Glasgow Hellenic Dancers
|Posted by Dora Scholarios on August 10, 2013 at 3:00 PM||comments (54)|
In 1944, the Greeks in Glasgow numbered two or three families. As the numbers increased through marriage and as a result of relations joining them, it was inevitable they should seek a link with their national heritage and turn to the Church as a focal point for their community. They found help and encouragement from St. Peter’s Church in Hyndland and St. Matthew’s Blythswood Parish Church in Bath Street where they held services until 1953 when Reo Stakis purchased and donated to the Community the church in Grafton Street. In 1962, the present Cathedral of St. Luke in Dundonald Road was consecrated in a service attended by the then Lord Provost of Glasgow and other church and civic dignitaries.
As the Community grew so did our activities including an active Greek School and Youth Club, with organized excursions, sporting and social activities involving our young people. We had a champion football team "Glasgow Hellenic" which was the highlight of Sunday afternoons for many of the community, and also earlier generations of our very own Glasgow Hellenic Dancers. One highlight in 1971 was a trip of 52 young people to Greece, which was an outstanding success educationally and socially (10 Scots children were part of the group). The group also visited General George Grivas in his Athens home.
The youth club has been in existence since February 1976, when it came under the name Glasgow Hellenic Athletic Club. The name Glasgow Hellenic is retained for the Club’s subgroups e.g Glasgow Hellenic Dancers. The Youth Club represents the interests of young people of Greek origin and their family and friends, and is dedicated to promoting Greek cultural activities in the Glasgow area in a way that preserves their Greek heritage and also integrates with the wider Scottish community. The Club also works closely with the Greek School which is based at St. Luke’s Greek Orthodox Cathedral, the only such school dedicated to Greek language for children in Scotland, and some of its members are also pupils at the School. Our dancers have represented the community at both Greek and non-Greek events.

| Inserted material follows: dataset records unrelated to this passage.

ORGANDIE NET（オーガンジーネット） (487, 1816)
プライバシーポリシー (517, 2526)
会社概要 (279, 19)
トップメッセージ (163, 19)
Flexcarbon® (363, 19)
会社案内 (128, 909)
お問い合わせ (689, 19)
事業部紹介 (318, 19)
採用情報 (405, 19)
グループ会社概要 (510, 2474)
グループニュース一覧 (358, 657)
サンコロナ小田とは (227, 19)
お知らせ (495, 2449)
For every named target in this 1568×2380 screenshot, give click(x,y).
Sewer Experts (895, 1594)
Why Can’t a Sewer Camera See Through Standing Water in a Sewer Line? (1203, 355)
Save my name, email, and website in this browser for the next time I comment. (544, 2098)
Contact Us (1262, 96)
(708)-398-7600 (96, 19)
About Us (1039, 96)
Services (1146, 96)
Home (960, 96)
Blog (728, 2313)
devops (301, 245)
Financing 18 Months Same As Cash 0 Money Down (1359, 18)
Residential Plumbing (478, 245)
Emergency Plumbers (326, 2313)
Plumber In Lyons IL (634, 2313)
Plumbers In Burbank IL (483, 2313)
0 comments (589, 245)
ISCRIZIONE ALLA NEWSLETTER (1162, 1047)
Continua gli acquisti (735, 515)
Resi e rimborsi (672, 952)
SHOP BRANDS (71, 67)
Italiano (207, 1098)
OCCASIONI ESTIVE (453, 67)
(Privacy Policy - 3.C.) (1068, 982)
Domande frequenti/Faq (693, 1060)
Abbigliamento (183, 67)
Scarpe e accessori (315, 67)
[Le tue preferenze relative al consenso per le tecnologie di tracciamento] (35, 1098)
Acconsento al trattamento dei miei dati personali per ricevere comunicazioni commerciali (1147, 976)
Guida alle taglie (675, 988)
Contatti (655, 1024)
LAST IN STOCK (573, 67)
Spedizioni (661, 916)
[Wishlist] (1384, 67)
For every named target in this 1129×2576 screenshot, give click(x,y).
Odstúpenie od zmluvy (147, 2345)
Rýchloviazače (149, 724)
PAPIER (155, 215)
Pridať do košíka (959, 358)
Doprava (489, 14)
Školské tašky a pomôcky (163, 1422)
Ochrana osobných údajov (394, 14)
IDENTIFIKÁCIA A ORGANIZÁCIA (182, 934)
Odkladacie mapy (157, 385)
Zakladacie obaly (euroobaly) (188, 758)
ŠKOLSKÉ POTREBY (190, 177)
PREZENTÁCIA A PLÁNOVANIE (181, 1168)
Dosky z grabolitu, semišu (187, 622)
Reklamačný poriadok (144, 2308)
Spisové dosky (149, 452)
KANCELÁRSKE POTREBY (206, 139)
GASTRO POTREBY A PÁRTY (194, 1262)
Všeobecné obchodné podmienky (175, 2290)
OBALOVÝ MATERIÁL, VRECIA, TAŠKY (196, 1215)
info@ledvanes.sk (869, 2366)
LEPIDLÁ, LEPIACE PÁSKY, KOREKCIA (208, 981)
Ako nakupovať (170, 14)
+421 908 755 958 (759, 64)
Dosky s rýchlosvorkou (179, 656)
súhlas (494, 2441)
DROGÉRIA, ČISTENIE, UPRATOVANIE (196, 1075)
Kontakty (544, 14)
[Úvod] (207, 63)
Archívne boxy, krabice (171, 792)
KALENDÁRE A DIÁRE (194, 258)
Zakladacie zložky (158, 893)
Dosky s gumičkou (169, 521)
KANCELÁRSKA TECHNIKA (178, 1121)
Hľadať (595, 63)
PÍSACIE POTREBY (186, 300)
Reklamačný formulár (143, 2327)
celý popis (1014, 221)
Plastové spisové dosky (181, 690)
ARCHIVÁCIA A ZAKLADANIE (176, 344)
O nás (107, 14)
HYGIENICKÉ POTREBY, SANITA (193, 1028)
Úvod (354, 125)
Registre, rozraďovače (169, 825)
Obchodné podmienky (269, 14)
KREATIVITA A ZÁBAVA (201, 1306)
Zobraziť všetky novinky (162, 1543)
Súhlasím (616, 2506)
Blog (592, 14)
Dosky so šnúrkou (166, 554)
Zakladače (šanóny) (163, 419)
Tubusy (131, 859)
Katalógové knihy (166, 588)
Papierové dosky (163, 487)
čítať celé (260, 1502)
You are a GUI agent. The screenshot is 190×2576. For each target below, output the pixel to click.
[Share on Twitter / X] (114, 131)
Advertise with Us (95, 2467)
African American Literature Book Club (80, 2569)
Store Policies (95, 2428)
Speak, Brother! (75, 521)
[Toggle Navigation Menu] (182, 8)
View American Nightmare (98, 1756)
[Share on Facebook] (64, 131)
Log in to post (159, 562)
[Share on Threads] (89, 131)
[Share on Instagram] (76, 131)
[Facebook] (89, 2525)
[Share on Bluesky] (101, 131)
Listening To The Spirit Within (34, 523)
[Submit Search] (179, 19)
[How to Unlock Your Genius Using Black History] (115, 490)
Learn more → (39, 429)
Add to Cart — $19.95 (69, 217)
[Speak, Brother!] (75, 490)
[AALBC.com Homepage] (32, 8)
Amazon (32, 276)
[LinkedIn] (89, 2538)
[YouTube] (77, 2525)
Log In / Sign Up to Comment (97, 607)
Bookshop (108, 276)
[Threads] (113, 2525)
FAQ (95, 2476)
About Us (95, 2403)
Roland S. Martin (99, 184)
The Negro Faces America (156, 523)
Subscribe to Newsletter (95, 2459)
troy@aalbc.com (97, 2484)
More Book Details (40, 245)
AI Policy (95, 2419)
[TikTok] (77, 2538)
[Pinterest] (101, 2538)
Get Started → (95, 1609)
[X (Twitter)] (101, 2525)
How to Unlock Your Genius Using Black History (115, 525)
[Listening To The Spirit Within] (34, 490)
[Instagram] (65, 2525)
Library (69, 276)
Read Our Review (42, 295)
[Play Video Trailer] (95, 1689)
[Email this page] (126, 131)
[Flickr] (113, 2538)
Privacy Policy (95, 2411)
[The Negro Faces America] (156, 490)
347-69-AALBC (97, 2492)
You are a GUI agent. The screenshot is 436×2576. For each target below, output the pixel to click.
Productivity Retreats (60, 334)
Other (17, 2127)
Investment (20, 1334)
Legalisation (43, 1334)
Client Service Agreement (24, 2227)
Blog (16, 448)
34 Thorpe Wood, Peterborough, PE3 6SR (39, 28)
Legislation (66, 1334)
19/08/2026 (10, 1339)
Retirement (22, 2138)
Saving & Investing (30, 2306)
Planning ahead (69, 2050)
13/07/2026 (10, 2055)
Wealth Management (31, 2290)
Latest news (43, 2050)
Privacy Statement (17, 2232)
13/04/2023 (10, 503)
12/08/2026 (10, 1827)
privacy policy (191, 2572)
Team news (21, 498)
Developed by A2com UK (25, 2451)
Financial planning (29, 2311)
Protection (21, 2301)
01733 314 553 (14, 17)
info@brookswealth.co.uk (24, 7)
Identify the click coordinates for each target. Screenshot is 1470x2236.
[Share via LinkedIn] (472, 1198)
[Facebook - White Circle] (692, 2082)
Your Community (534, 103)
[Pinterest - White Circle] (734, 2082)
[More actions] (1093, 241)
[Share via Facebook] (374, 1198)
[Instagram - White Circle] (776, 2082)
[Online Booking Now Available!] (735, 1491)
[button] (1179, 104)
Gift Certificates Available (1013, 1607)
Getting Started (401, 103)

One of Glasgow Hellenic's aims is to shed light on one of Glasgow's hidden cultures through music, dance and other cultural activities. In the past, the Youth Group has gathered funding for and organised major festivals at St. Lukes' Greek Orthodox Church, such as the "Millenium Greek Night" on the 5th of March 2000 and the "Greek-Scots Anthology" which was part of Mayfest in 1996. One of the biggest nights in Glasgow Hellenic's history was when Anastasia Moutsatsou, Nikos Ziogalas & Manos Pyrovolakis, performed at the Renfrew Ferry as the highlight of a week-long Greek Week Festival in June 2002 organised entirely by the youth group at the time.
In 2018, the profile of the Greek community in Glasgow has changed and we have a new wave of young and energetic Greeks and Cypriots who are working and studying in Scotland. Glasgow Hellenic Dancers are still aimed at providing a focal point for Greek activities for young people and others in and around Glasgow. We welcome Greeks, Scots and all nationalities and are happy to integrate with other nationalities' activities, whether in dance, drama or food.